(Recorded data)
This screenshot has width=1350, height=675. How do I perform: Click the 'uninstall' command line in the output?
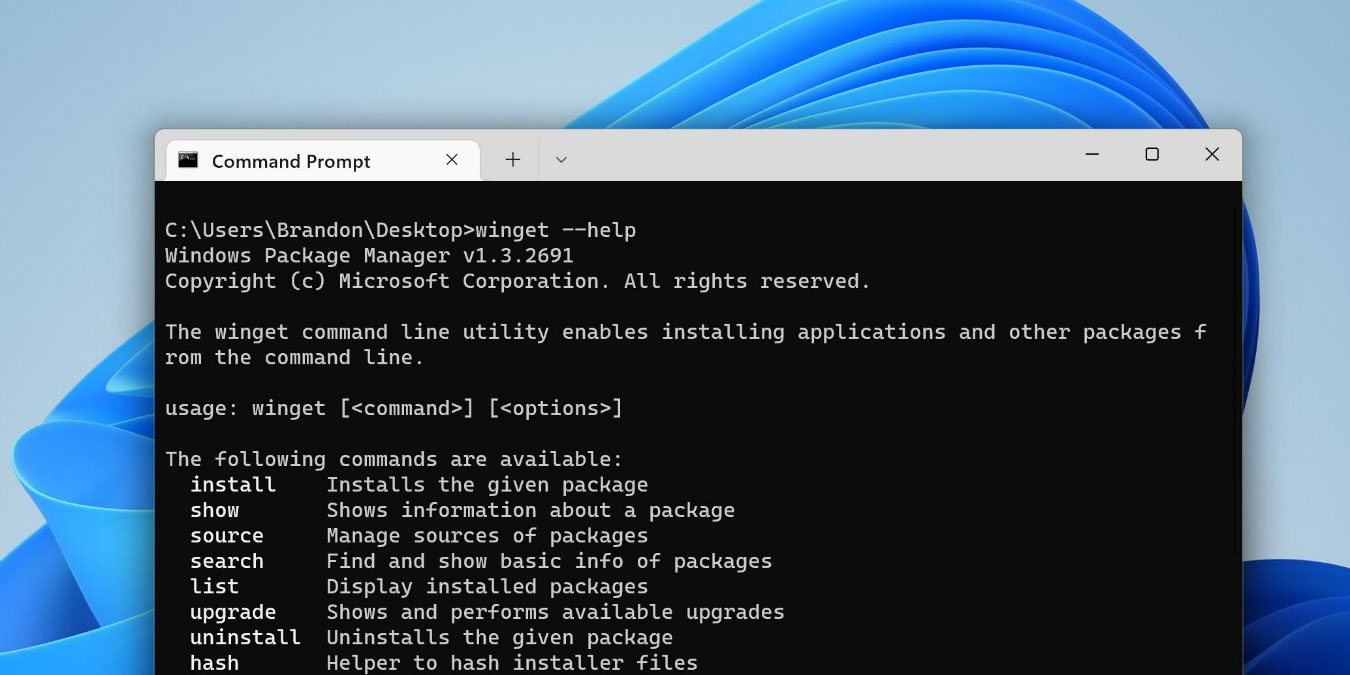[245, 637]
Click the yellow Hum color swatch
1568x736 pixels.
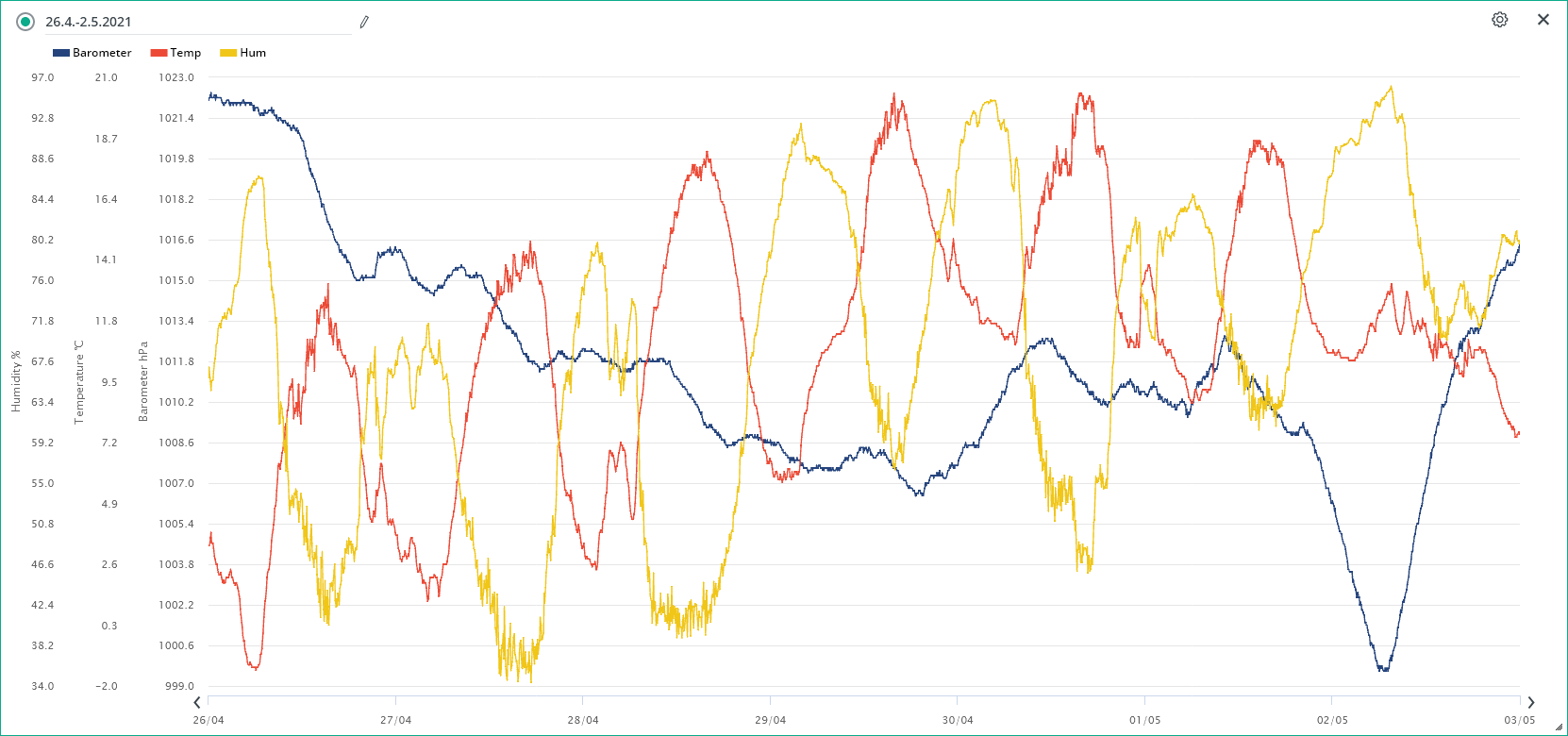tap(228, 53)
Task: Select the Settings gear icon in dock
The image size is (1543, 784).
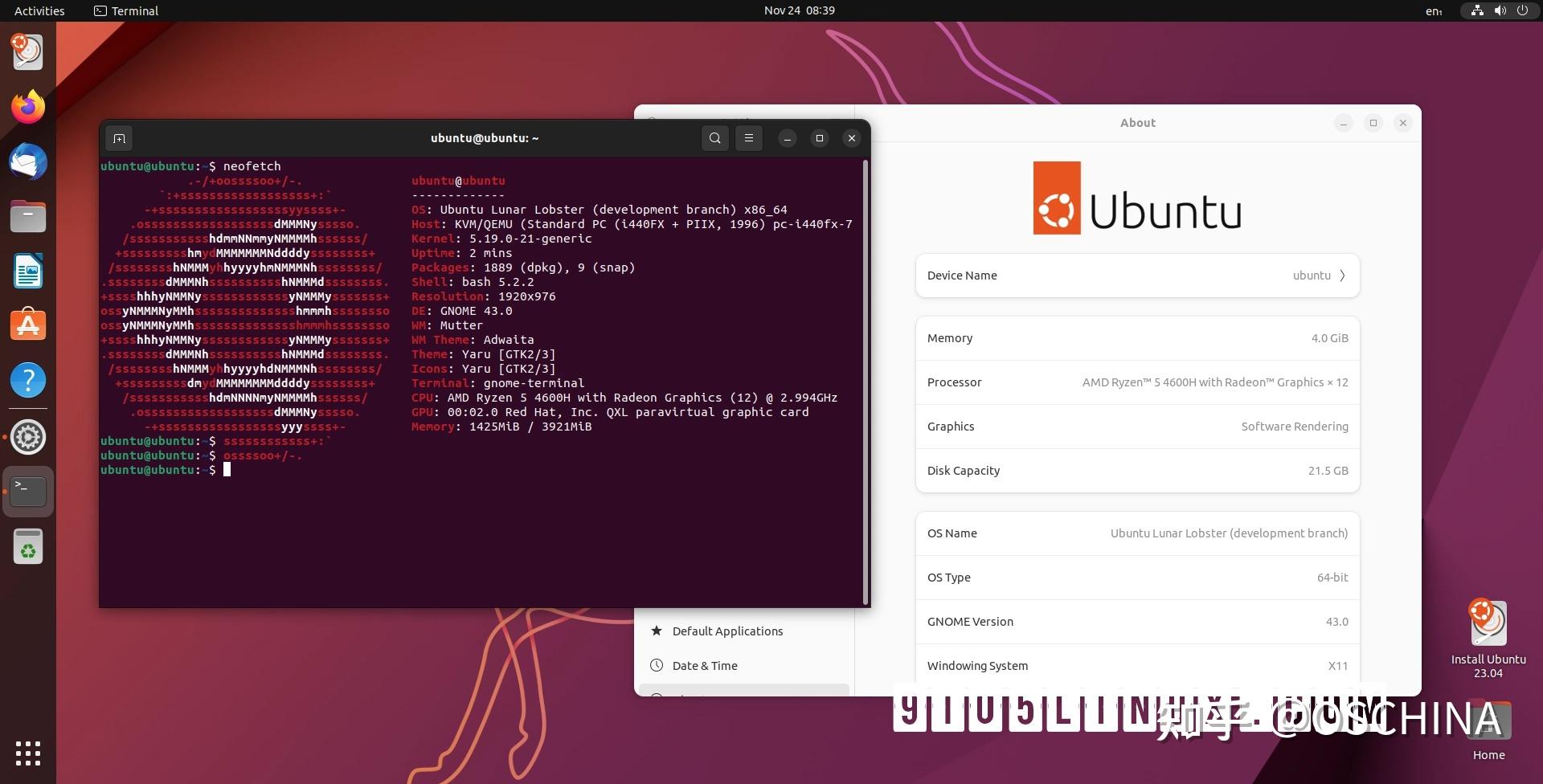Action: (27, 437)
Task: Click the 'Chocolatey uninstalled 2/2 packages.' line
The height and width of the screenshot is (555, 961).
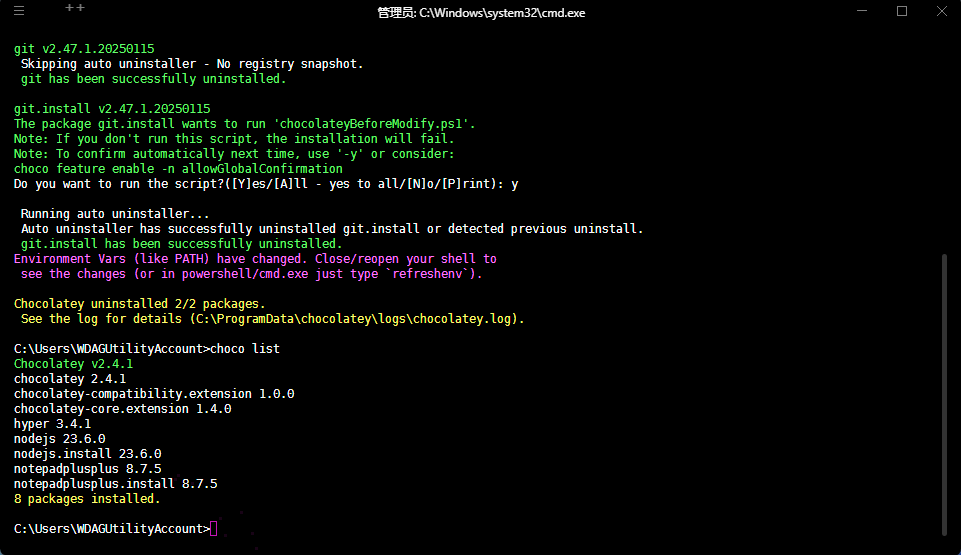Action: click(139, 304)
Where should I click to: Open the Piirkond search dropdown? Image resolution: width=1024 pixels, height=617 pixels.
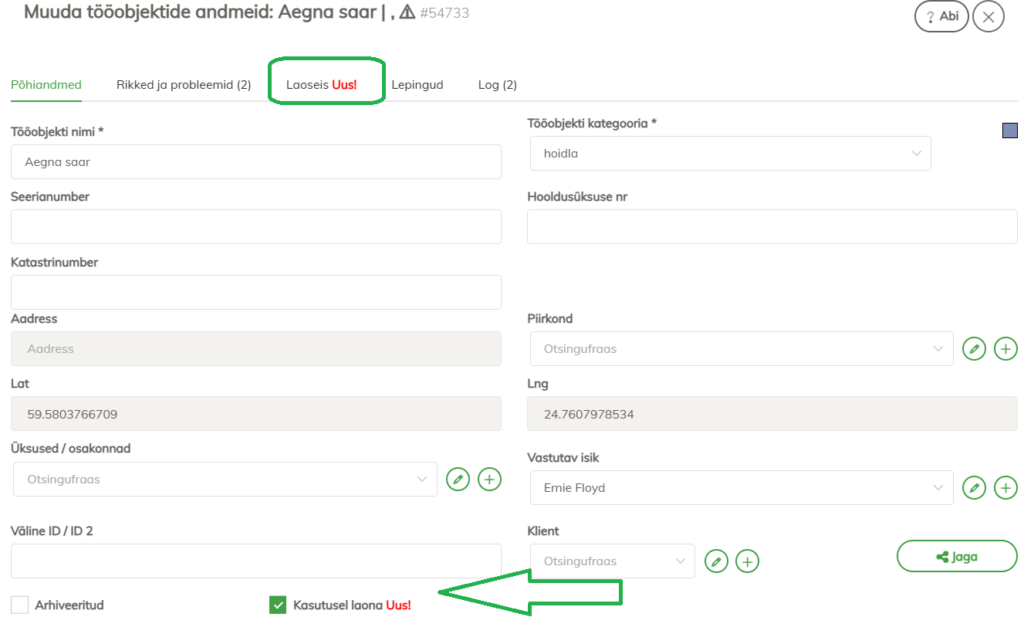pos(741,349)
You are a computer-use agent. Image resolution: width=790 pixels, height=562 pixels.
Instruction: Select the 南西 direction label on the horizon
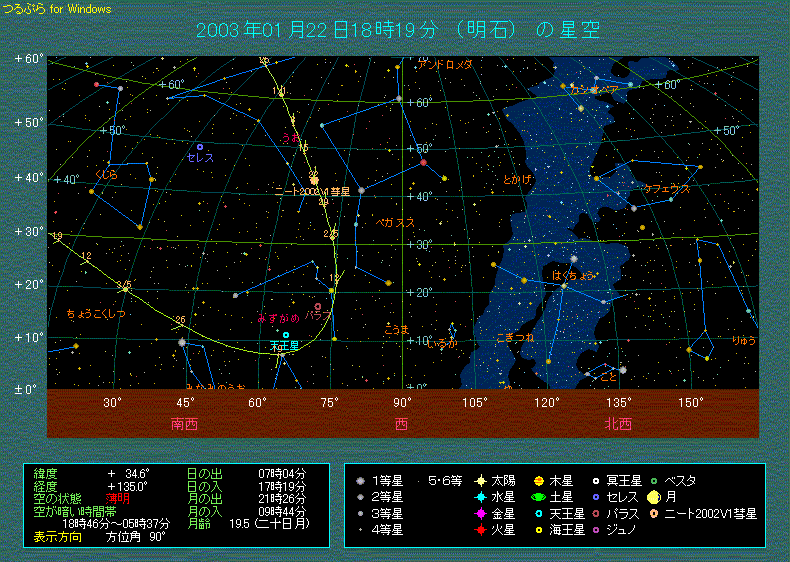coord(185,424)
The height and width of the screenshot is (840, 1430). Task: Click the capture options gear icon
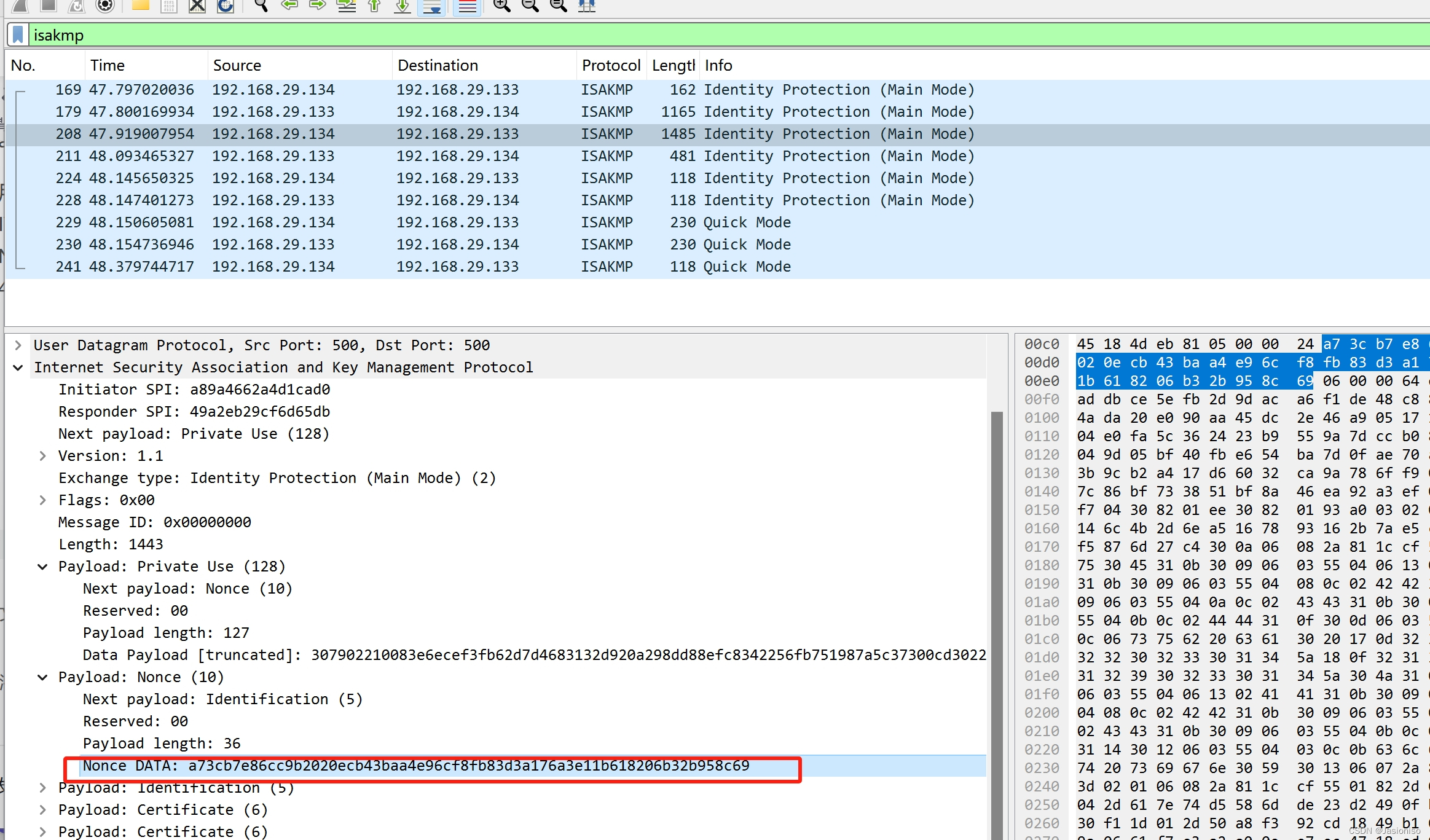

#### Written instruction:
Recast the lines of the records above as a numbered list, leaving out any blank lines. Omit the pictures from your answer.

#### In response:
1. This screenshot has width=1350, height=675. How do I perform: Click the 'uninstall' command line in the output?
2. [245, 637]
3. Click the yellow Hum color swatch
4. 1568x736 pixels.
5. tap(228, 53)
6. Task: Select the Settings gear icon in dock
7. The image size is (1543, 784).
8. Action: (27, 437)
9. Task: Click the 'Chocolatey uninstalled 2/2 packages.' line
10. The height and width of the screenshot is (555, 961).
11. Action: click(139, 304)
12. Where should I click to: Open the Piirkond search dropdown? Image resolution: width=1024 pixels, height=617 pixels.
13. pos(741,349)
14. You are a computer-use agent. Image resolution: width=790 pixels, height=562 pixels.
15. Instruction: Select the 南西 direction label on the horizon
16. coord(185,424)
17. The height and width of the screenshot is (840, 1430). Task: Click the capture options gear icon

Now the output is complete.